Justice Secretary Menardo Guevarra said the e-inquest follows the same procedure as a regular inquest proceeding, except that prosecutors hear the cases via tele-conferencing.
“It’s just the same procedure but done online among Internet-capable PNP units, courts and prosecution offices,” Guevarra said.
Inquest proceedings are done when an arrest was made without a warrant of arrest.
Prosecutor General Benedicto Malcontento said the National Prosecution Service (NPS) started the e-inquest last Friday.
“It is now implemented nationwide. They can be used in any app or platform as long as it can comply with the basic requirements of the procedure,” Malcontento, head of the NPS, said.
Malcontento said the move was initiated not only by the DOJ but by other law enforcement authorities as well.
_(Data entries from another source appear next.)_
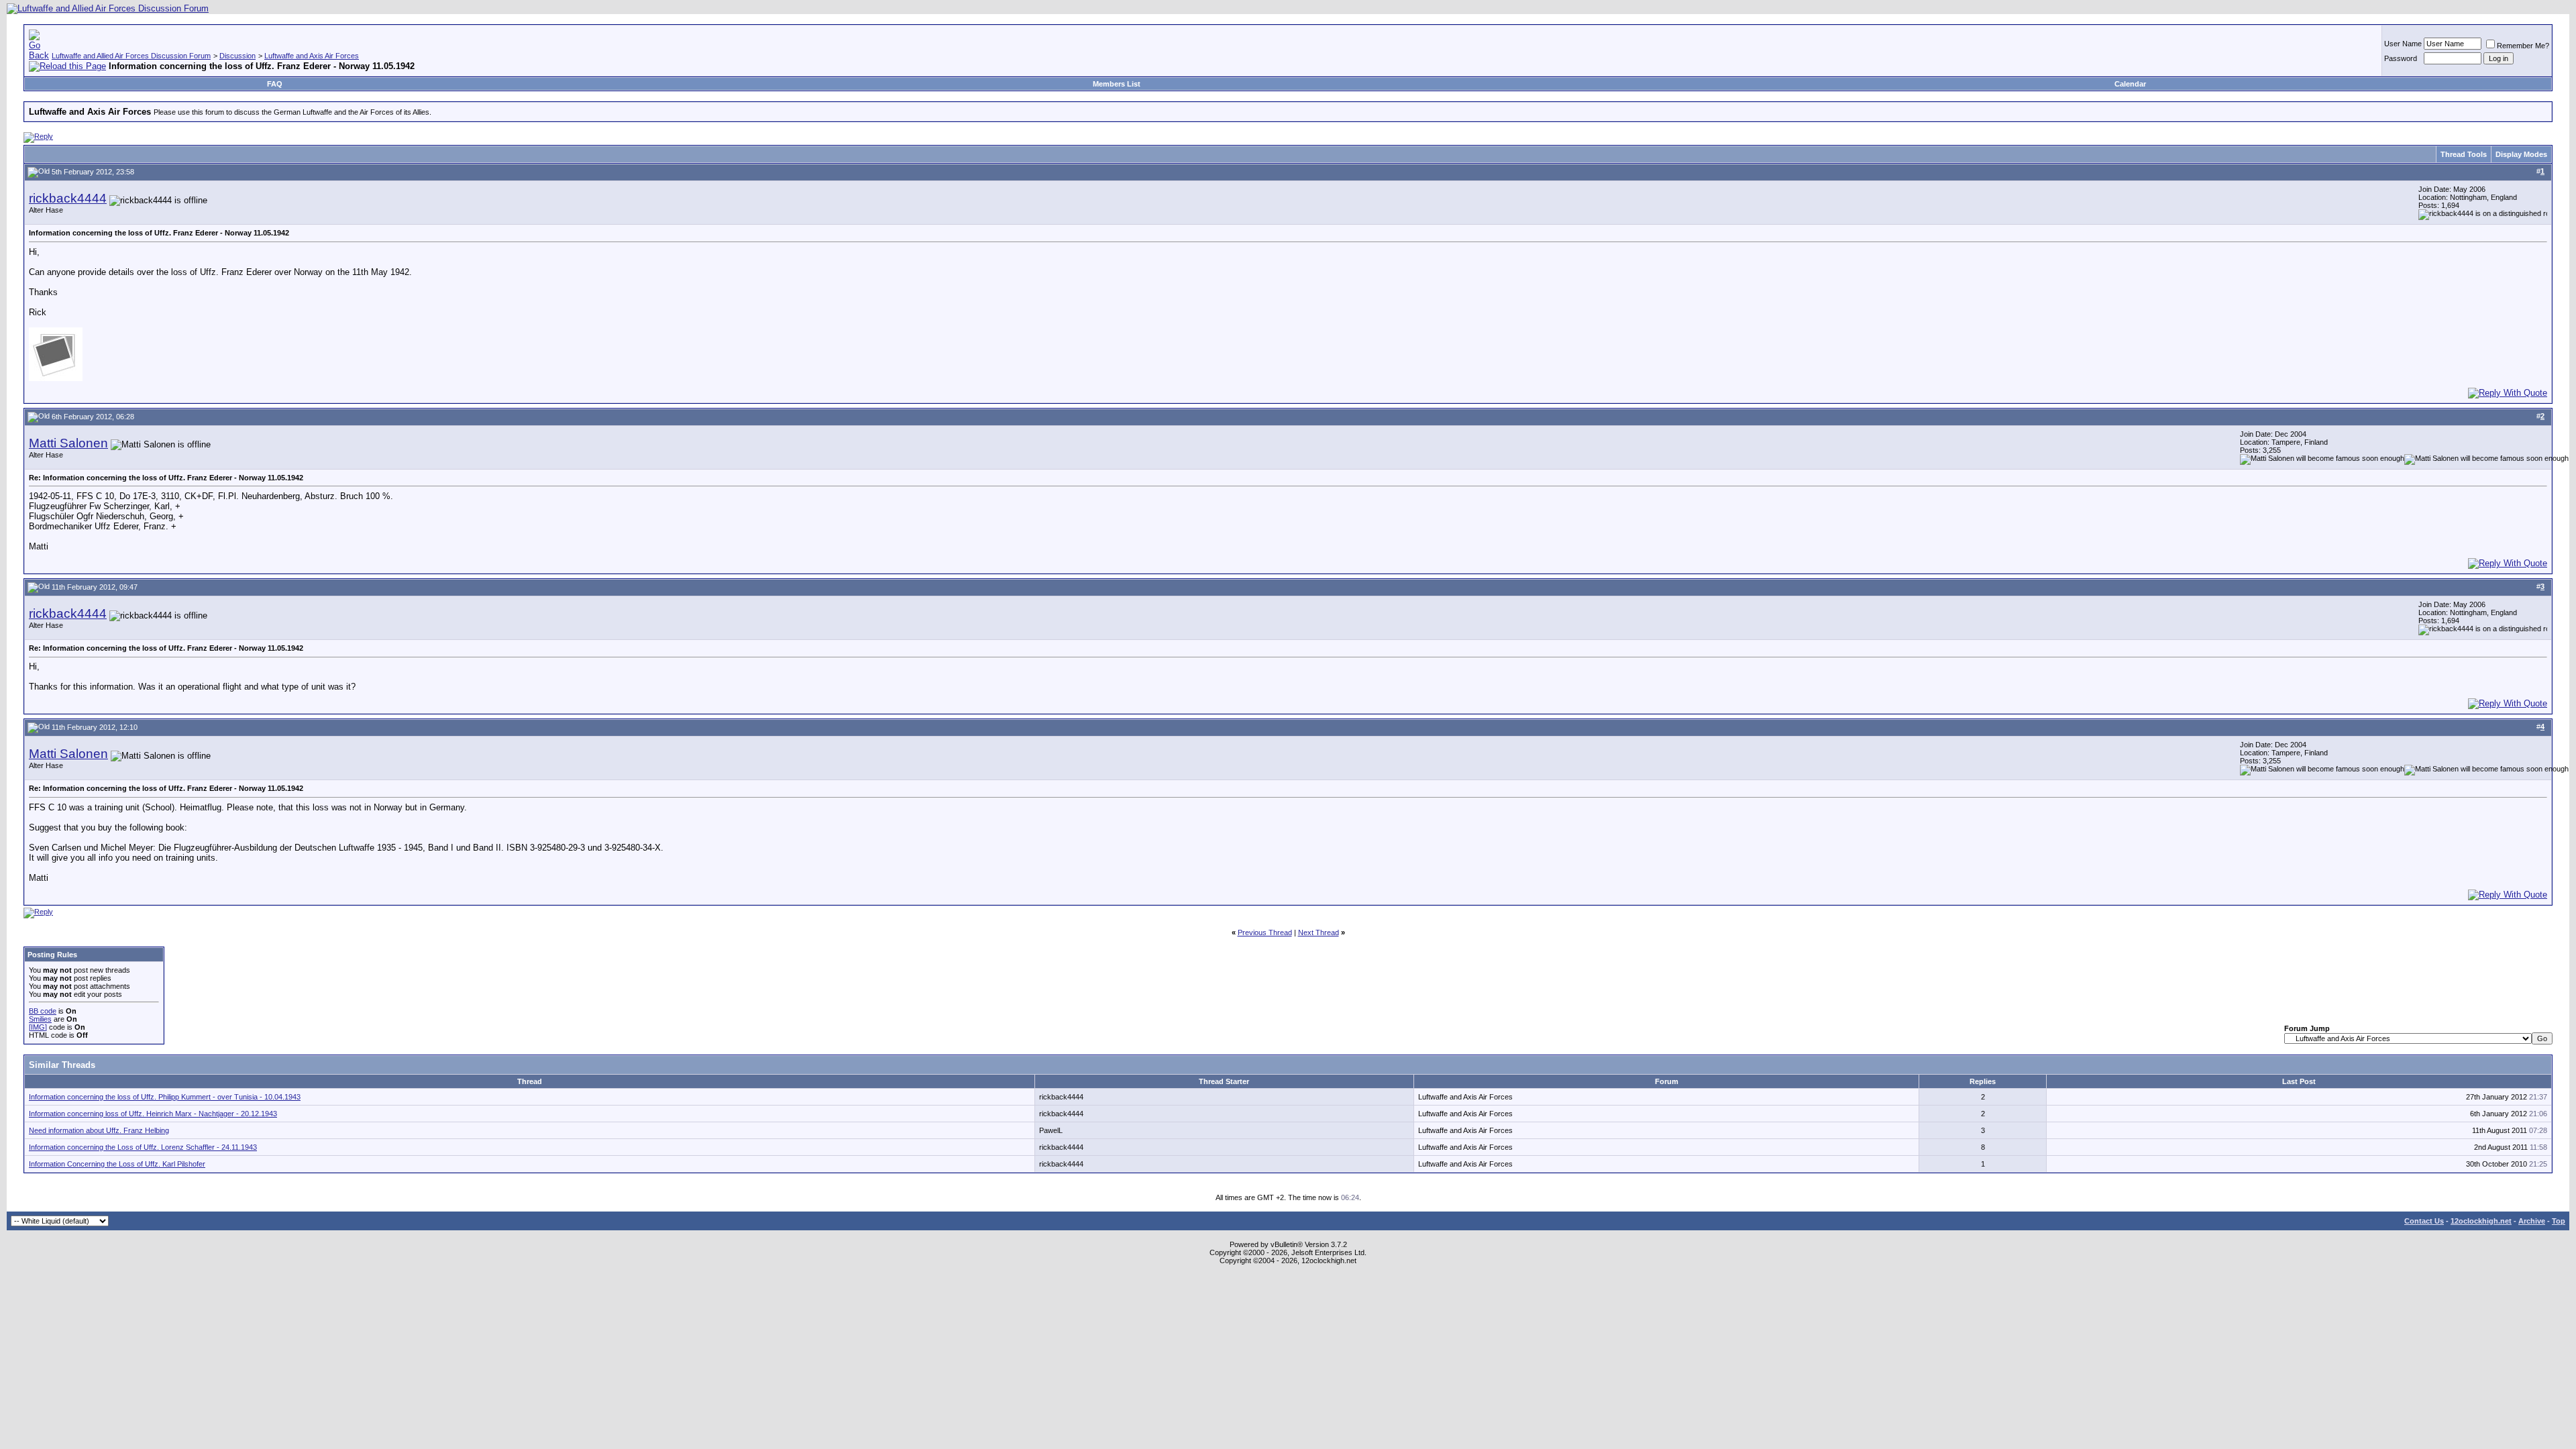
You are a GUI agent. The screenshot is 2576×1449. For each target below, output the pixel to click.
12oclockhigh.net (2481, 1221)
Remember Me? (2523, 46)
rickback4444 (68, 198)
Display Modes (2521, 154)
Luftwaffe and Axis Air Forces (311, 56)
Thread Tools (2463, 154)
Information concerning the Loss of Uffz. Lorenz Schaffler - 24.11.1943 (143, 1147)
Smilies (40, 1019)
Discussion (237, 56)
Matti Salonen (68, 443)
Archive (2531, 1221)
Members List (1116, 84)
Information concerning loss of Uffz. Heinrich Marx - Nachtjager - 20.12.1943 (153, 1114)
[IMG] (38, 1027)
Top (2558, 1221)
In the absence of internet connection or online facilities in police stations, the regular direct filing of cases will be done by police investigators.
While courts and prosecution offices have been closed since March 23 in compliance with the lockdown guidelines, Guevarra said inquest prosecutors are on “on call basis.”
Justice Undersecretary Markk Perete said that after the conduct of an e-inquest, prosecutors “may dismiss the complaint, file an information before the court or order the conduct of a regular preliminary proceedings.”
“Regular preliminary investigation which commences after a complaint is filed, applies in cases not covered by warrantless arrest. E-inquest applies to those caught pursuant to warrantless arrests,” Perete added.